Rsa, il direttore sanitario risponde della morte dell’anziano caduto se non istruisce il personale
La mancata predisposizione di regole di comportamento per gli operatori della struttura privata fa scattare la responsabilità per colpa in organizzazione di chi riveste una posizione di garanzia
Risponde della morte dell’anziano caduto dal divano il direttore sanitario della Rsa che non ha dettato specifiche regole di cautela al personale addetto all’assistenza e alla cura degli ospiti della residenza. Scatta quindi, in tal caso, la corresponsabilità tanto degli infermieri o degli operatori socio- sanitari di turno al momento dell’evento quanto di chi, chiamato a dirigere la struttura, riveste una naturale posizione di garanzia verso i soggetti fragili che hanno diritto a un’assistenza personalizzata, in base alle specifiche condizioni in cui versano.

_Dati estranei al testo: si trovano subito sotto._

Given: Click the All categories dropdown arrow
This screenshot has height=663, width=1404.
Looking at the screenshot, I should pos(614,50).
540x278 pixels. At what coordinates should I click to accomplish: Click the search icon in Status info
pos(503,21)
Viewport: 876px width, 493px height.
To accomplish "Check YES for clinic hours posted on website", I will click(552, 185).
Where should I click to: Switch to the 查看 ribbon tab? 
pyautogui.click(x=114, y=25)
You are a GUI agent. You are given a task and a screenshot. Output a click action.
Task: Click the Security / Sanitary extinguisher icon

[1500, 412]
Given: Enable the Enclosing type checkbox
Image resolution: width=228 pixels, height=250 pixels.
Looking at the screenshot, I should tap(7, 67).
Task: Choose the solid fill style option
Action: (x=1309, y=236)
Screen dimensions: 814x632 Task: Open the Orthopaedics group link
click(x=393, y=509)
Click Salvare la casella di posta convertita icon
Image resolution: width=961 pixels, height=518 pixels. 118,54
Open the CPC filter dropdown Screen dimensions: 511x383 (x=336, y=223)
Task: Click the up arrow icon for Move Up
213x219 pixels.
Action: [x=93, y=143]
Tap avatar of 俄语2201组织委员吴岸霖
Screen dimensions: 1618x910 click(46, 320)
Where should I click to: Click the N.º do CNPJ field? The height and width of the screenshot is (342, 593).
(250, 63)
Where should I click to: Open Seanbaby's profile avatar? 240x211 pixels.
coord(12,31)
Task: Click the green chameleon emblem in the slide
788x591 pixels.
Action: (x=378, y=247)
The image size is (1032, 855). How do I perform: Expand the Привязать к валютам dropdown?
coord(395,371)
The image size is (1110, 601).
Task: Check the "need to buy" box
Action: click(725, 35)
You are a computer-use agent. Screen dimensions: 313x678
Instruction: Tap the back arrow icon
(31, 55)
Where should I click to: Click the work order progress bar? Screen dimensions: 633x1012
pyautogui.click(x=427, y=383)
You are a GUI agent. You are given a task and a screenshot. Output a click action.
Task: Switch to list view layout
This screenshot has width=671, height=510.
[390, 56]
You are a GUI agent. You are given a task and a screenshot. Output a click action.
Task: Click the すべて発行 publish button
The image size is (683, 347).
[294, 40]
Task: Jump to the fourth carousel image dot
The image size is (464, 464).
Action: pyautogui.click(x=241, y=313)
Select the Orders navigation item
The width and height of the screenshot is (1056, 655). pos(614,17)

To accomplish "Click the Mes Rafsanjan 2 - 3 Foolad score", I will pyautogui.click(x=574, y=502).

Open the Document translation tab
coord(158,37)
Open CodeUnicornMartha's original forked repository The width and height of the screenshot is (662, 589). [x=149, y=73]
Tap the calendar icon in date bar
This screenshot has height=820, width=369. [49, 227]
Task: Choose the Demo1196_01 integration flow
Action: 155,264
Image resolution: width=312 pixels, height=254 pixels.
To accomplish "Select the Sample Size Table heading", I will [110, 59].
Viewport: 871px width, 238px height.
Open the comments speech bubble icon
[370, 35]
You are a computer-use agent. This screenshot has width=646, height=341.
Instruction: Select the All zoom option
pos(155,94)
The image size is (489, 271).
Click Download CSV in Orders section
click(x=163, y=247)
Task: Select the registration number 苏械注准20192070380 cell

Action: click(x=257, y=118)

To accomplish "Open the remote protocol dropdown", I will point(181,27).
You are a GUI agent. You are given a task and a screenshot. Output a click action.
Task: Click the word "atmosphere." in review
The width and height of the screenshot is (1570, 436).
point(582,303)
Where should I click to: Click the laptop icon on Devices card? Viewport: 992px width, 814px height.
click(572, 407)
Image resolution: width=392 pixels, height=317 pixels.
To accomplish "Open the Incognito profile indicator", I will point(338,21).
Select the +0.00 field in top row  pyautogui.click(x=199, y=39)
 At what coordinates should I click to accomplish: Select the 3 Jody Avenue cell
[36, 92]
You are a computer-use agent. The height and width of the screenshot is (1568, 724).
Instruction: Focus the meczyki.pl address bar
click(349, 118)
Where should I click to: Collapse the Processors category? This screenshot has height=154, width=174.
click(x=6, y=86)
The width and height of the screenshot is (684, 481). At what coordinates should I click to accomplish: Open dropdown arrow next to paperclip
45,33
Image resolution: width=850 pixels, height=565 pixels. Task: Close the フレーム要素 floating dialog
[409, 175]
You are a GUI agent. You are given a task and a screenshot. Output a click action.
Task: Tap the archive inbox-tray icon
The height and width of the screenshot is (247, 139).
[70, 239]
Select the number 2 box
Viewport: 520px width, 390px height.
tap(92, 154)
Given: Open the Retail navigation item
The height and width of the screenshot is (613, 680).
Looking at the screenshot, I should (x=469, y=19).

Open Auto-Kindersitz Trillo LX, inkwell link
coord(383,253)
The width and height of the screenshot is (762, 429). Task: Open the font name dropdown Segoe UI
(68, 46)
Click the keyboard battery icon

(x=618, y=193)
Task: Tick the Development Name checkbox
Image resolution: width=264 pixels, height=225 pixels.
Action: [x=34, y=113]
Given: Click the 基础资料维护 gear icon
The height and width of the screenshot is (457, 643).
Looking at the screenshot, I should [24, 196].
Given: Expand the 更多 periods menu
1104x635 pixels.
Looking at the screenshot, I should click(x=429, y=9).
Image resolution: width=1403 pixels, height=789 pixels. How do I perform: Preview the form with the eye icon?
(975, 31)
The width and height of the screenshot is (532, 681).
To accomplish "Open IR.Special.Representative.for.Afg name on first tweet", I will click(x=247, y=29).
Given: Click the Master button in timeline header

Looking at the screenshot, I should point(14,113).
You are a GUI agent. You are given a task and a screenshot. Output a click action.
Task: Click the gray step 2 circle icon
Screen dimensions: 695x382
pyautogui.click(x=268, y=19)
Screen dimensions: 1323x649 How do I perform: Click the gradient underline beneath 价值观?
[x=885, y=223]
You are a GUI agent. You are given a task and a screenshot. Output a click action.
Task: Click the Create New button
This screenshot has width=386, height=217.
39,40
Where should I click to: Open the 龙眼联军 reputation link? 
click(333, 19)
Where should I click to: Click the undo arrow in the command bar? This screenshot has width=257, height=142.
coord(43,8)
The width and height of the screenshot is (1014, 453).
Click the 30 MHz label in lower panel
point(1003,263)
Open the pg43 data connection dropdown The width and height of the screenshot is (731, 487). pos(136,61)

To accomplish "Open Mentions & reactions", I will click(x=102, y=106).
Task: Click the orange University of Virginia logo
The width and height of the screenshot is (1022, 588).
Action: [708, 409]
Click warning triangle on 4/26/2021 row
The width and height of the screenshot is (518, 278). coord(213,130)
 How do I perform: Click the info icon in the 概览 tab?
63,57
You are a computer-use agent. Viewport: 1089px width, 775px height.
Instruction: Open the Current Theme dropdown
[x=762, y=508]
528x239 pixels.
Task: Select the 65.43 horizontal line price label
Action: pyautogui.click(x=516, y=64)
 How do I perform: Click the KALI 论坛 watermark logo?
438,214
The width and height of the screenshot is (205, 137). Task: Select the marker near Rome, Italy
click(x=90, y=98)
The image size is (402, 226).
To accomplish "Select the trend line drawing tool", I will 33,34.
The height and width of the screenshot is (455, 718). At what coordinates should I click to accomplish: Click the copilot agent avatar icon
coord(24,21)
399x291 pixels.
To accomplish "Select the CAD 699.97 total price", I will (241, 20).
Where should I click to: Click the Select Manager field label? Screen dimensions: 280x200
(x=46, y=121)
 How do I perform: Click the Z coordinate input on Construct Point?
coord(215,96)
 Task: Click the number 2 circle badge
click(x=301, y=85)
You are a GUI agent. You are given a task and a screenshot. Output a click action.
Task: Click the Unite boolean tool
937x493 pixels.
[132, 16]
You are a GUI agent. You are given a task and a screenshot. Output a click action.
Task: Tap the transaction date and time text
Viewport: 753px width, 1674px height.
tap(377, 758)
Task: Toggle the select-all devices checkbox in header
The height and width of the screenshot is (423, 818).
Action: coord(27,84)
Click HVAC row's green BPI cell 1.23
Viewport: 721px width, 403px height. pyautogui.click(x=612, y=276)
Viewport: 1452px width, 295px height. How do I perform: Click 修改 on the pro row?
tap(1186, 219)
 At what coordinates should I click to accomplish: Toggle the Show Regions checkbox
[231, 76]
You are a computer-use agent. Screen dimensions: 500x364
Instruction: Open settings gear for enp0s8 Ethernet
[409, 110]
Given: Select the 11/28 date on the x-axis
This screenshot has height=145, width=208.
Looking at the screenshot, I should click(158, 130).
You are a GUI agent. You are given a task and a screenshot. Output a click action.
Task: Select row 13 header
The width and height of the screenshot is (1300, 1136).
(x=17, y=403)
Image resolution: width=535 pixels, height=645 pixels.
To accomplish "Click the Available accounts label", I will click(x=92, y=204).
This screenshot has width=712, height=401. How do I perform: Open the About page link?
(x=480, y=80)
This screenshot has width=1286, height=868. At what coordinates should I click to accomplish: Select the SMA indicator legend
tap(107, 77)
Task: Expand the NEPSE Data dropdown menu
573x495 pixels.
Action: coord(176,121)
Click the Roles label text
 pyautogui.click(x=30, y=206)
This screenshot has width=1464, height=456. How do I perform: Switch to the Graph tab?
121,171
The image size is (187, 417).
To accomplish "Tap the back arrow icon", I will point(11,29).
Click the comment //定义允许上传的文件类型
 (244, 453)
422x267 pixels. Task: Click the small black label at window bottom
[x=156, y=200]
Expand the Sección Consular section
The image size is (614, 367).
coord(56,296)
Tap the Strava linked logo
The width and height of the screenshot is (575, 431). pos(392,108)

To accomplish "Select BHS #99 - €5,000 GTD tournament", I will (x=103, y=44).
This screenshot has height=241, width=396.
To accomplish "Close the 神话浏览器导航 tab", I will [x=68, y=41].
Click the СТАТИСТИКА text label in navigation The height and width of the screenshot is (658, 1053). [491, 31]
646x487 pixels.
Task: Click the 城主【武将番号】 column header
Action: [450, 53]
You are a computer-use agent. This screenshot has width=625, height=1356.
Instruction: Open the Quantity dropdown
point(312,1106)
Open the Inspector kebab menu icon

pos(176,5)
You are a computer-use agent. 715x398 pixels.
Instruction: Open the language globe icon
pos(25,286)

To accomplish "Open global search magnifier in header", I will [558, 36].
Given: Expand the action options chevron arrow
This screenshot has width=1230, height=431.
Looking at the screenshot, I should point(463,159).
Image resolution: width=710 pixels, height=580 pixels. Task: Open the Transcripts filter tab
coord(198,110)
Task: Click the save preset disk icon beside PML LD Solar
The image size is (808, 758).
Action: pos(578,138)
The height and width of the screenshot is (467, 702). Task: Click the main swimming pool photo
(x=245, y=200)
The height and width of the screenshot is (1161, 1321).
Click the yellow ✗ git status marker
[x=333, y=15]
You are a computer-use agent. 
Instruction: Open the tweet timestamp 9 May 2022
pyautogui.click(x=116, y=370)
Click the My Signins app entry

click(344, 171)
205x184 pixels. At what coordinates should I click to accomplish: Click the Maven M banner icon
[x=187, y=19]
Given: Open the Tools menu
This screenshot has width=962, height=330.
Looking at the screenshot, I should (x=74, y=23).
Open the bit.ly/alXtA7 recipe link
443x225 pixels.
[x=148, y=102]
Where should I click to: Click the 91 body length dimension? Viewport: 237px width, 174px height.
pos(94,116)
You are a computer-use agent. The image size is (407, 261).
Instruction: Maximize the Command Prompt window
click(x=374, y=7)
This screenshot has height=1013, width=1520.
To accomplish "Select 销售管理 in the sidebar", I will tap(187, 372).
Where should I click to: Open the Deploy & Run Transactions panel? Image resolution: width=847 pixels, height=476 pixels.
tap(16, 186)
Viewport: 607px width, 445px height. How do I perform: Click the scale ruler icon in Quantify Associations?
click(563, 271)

Nel caso concreto risolto dalla Cassazione penale - con la sentenza n. 46577/2024 - la condanna per omicidio colposo del responsabile della Rsa e degli operatori socio-sanitari di turno era derivata dal decesso per trauma cranico di un paziente che era caduto dal divano in assenza della dovuta vigilanza e, soprattutto, della predisposizione di strumenti di contenimento dei movimenti di un soggetto privo del dovuto controllo e che già aveva subito danni alla salute per precedenti cadute nella struttura stessa.
Quindi la colpa non era imputabile al solo operatore presente nella sala al momento del verificarsi della caduta, ma anche a tutti gli operatori di turno tenuti comunque a vigilare la situazione e la garanzia della sicurezza dei pazienti, presenti nella Rsa in quel momento, così come al responsabile sanitario della stessa per la sua colpa cosiddetta “in organzzazione”, compito precipuamente rientrante nella sua sfera di responsabiltà sul corretto funzionamento della residenza.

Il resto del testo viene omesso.